Last month, Barack Obama defended U.S. presence in the Middle East, calling the US “exceptional” on the world stage. So how is this grand vision of social responsibility to be reconciled with the sobering foresight of Edward Said, who writes in the preface to the 25th anniversary edition of his contentious yet canonical text, “Orientalism:”
“Every single empire in its official discourse has said that it is not like all the others, that its circumstances are special, that it has a mission to enlighten, civilize, bring order and democracy, and that it uses force as a last resort. And, sadder still, there always is a chorus of willing intellectuals to say calming words about benign or altruistic empires, as if one shouldn’t trust the evidence of one’s eyes watching the destruction and the misery and death brought by the latest mission civilisatrice.”

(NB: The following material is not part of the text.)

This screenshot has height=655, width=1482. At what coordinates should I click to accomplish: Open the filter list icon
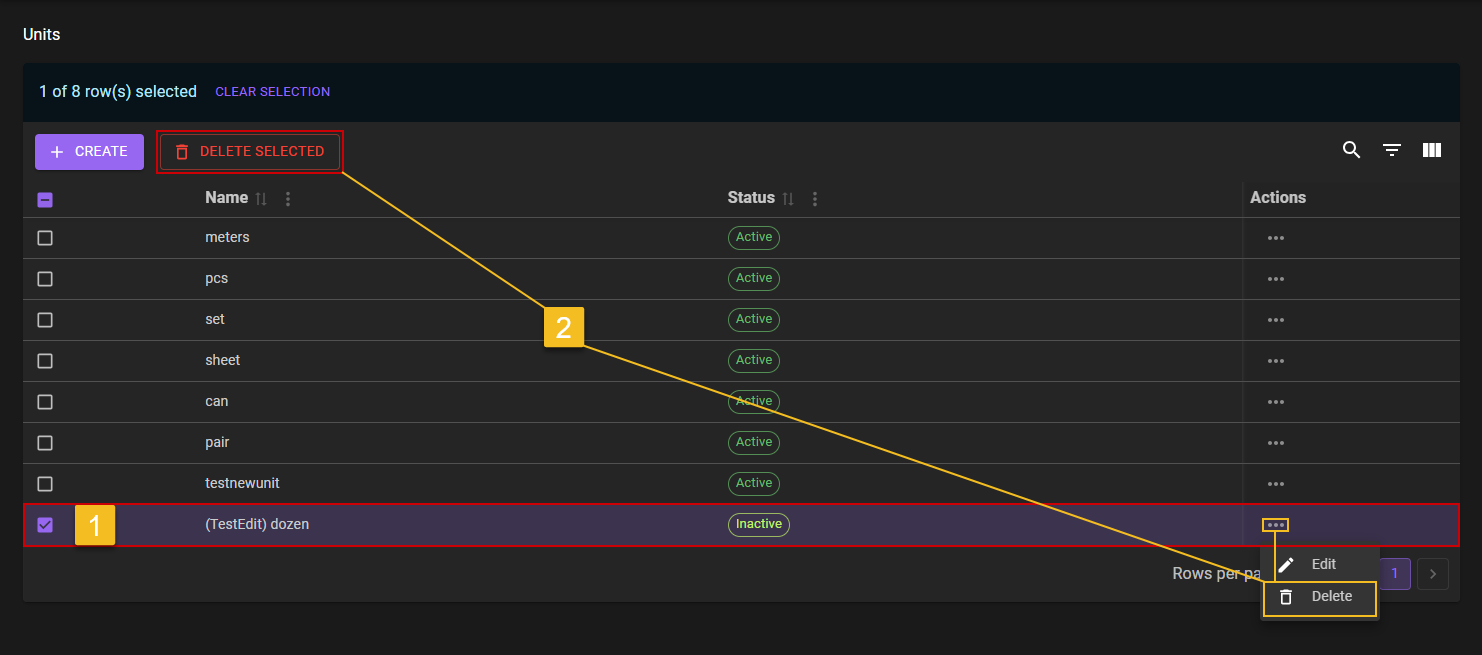(1391, 150)
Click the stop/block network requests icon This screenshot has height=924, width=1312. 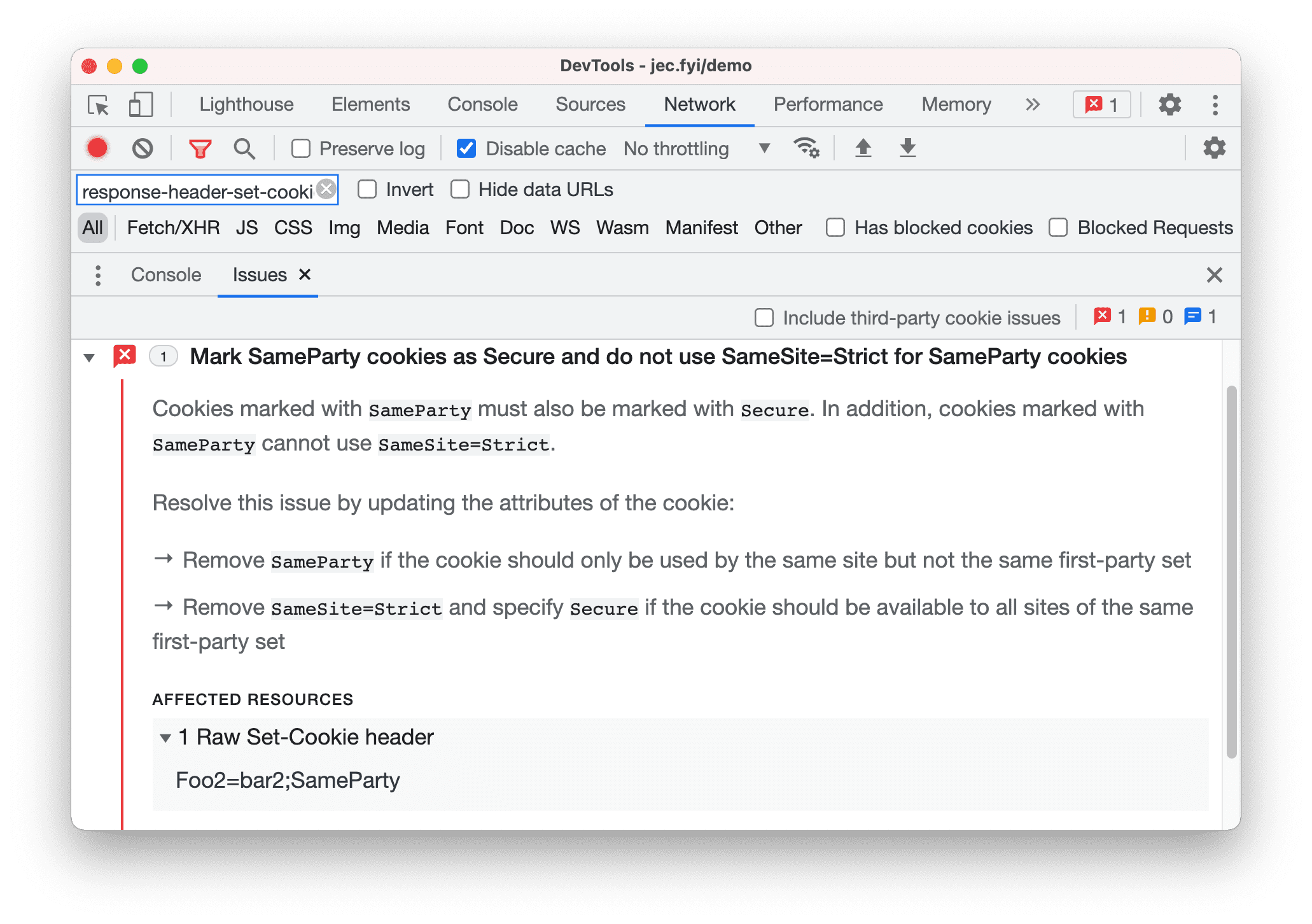click(145, 149)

Time and again, American rhetoric and values are not translated in actual global impact. Malala, who champions young girls’ rights, could indirectly provide fodder for intrinsically contradictory political agendas. Though history may prove that the impact of Malala ultimately furthers American sense of exceptionalism, her message, pure and simple, is not political. Malala has handled the varied doubts and accusations with grace and a single-minded focus on her cause. She has clearly emphasized what is important: the 600 million-plus adolescent girls in the developing world who do not have access to education, thereby lacking the means through which to empower themselves and their communities. A global effort to improve girls’ access to education is not solely about overcoming the Taliban, but about surmounting the various social, economic, legal and political obstacles that have prevented millions of young girls from fulfilling their potential.